» **Requirements**:
[1] In the article on city boycotts of Arizona, rewrite the passage from "But in cities" to "the local leaders." and swap "toothless" for "weak".
[2] Answer these questions from the article on city boycotts of Arizona:
(a) How many years after SB 1070 was signed into law are the cities still boycotting Arizona?
(b) Which mayor does Robbie Sherwood serve as spokesman for?
(c) After what event did Columbus, Ohio, overturn its Arizona travel ban?

» **Page text**:
** begin **

Oakland Mayor Libby Schaaf can’t travel to Arizona for work. 

Neither can city employees in Austin or officials from West Hollywood. Leaders in El Paso aren’t allowed to attend conferences here. 

Seven years after Senate Bill 1070 was signed into law, the cities continue to boycott Arizona.

Only a portion of the controversial immigration-enforcement law is still in place after years of litigation. State tourism groups say they’re no longer seeing the concerns that once lost them convention business and other travel.

But in cities throughout the country, policies condemning Arizona are in limbo. 

A survey by The Arizona Republic of cities and towns that announced boycotts of the state in 2010 found that a handful of them still enforce travel bans.

Others, like Los Angeles, have mostly toothless policies on the book. A spokeswoman in St. Paul Minn., couldn’t figure out what happened to a travel ban decreed by the city’s mayor, a predicament faced in several places.

Even less clear is what it would take to rescind the remaining restrictions. Staffers in some cities were confused whether SB 1070 was still in place, and said changes to bans would have to be proposed by the local leaders. 

A handful of mayors “may still be stuck in the past” after significant changes to the law, Robbie Sherwood, spokesman for Phoenix Mayor Greg Stanton, said in a statement. Schaaf from Oakland declined an invitation to attend a downtown Phoenix summit this month due to the ban. 

At that summit, Stanton hosted two mayors from Mexico. Sherwood said Phoenix is focused on its future. 

Travel bans fuzzy in some cities

But it appears many Arizona boycotts called by cities got lost somewhere in SB 1070’s convoluted past.

The majority of cities contacted by The Republic had trouble readily determining the status of policies adopted at the height of controversy over the law. Staffers said changes in administration made it ambiguous, or they didn’t know which department would oversee the restrictions. 

Columbus, Ohio, overturned its Arizona travel ban after the U.S. Supreme Court struck down key parts of SB 1070, according to a spokeswoman. San Francisco stopped actively discouraging travel to the state after that decision, too.

A representative of Boulder, Colo., said in an email that a decision to not send staff to conferences in Arizona ended soon after it started because the “Senate Bill didn’t become law.” Though SB 1070 did become law, key parts never took effect.

And it “appears” Seattle’s travel ban wouldn’t be in effect based on those changes, emailed Benton Strong, communications director for the mayor. 

But city staff in Hartford, Conn., and Durham, N.C., told The Republic they’d have to research the status of their bans but ultimately could not provide answers.

** end **

» **Data supplied**:
** begin **

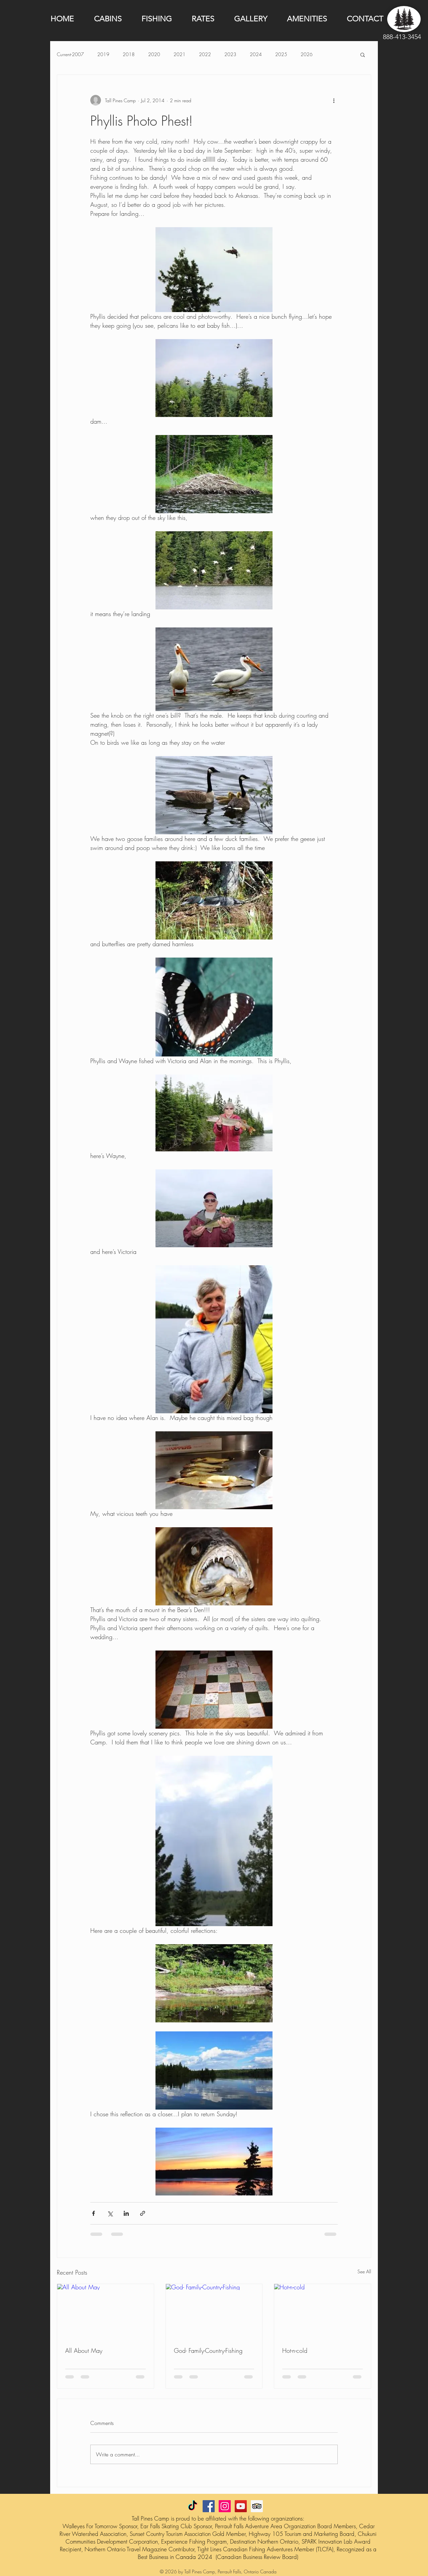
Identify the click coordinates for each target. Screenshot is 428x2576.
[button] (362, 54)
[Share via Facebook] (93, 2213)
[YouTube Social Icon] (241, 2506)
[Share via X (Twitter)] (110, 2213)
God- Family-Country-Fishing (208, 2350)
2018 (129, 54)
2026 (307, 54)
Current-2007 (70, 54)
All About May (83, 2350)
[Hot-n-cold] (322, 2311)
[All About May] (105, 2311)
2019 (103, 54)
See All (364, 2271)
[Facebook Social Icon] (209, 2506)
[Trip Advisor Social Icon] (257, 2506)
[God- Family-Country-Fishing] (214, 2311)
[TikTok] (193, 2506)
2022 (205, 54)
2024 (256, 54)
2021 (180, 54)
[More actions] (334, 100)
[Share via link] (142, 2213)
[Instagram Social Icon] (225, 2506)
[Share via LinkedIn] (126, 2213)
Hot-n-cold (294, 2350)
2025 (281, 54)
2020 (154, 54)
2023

** end **
** begin **

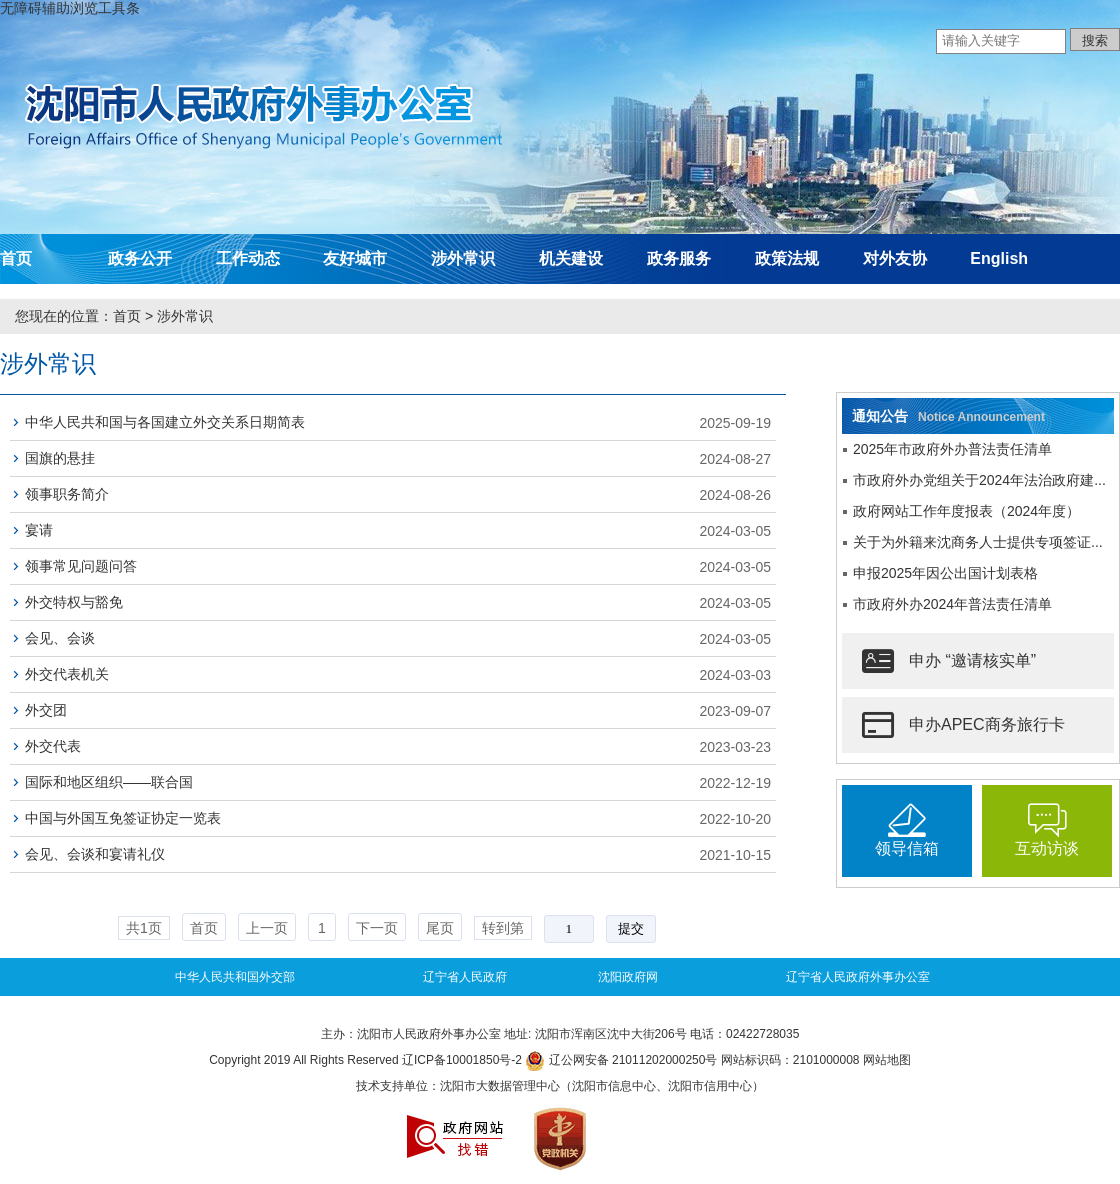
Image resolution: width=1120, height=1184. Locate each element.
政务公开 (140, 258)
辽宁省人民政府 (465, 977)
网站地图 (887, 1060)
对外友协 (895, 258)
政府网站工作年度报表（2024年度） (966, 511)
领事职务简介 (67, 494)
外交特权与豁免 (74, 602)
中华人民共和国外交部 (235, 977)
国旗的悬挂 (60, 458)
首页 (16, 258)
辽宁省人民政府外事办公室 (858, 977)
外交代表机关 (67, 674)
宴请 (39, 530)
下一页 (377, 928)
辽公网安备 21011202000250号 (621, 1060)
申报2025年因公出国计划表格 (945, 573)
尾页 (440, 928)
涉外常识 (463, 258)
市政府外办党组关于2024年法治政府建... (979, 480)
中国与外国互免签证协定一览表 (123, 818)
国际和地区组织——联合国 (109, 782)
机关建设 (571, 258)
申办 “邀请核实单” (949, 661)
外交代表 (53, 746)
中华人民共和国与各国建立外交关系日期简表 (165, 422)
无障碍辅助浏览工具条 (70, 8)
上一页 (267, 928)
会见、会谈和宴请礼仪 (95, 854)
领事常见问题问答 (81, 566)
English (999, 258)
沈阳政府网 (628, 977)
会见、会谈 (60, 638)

** end **
** begin **

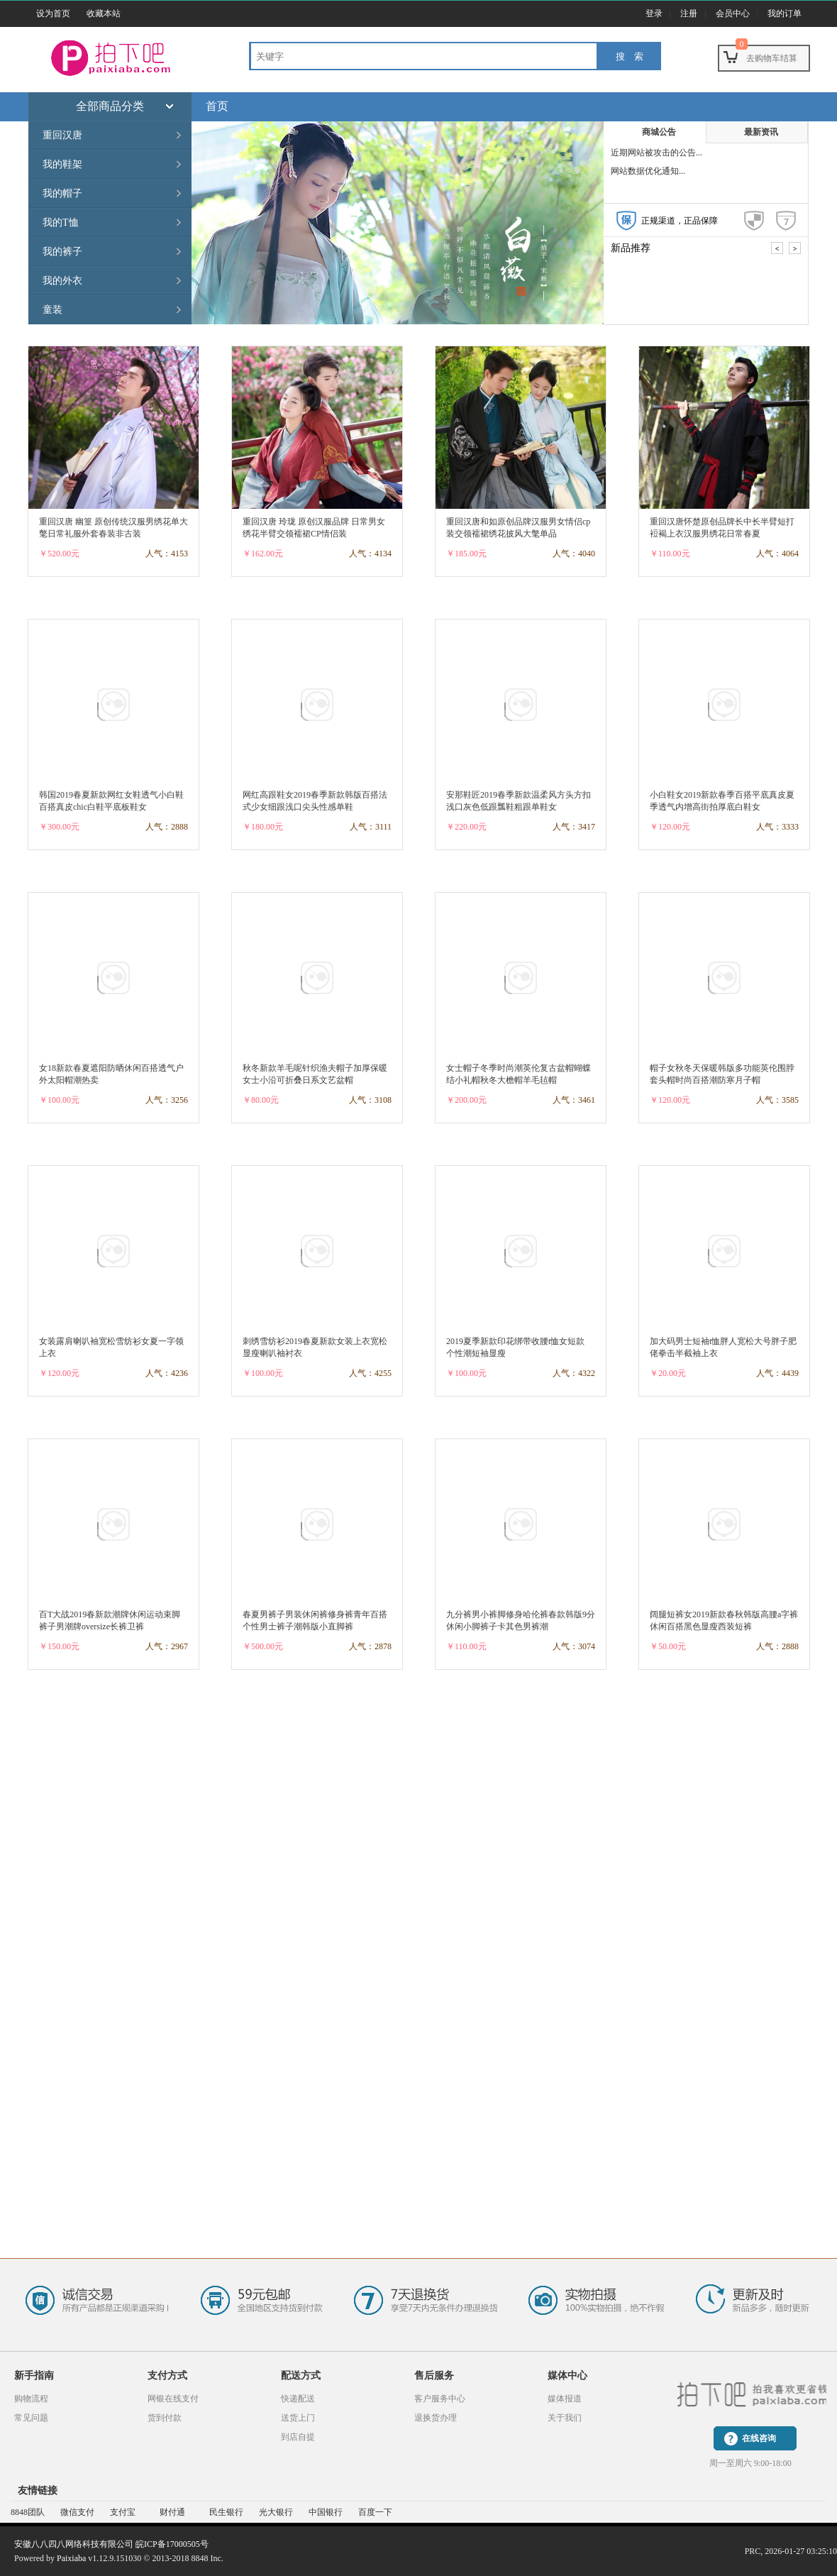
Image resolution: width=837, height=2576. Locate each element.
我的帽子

** end **

» **Task responses**:
[1]
But in cities throughout the country, policies condemning Arizona are in limbo. 

A survey by The Arizona Republic of cities and towns that announced boycotts of the state in 2010 found that a handful of them still enforce travel bans.

Others, like Los Angeles, have mostly weak policies on the book. A spokeswoman in St. Paul Minn., couldn’t figure out what happened to a travel ban decreed by the city’s mayor, a predicament faced in several places.

Even less clear is what it would take to rescind the remaining restrictions. Staffers in some cities were confused whether SB 1070 was still in place, and said changes to bans would have to be proposed by the local leaders.

[2]
(a) Seven years.
(b) Phoenix Mayor Greg Stanton.
(c) After the U.S. Supreme Court struck down key parts of SB 1070.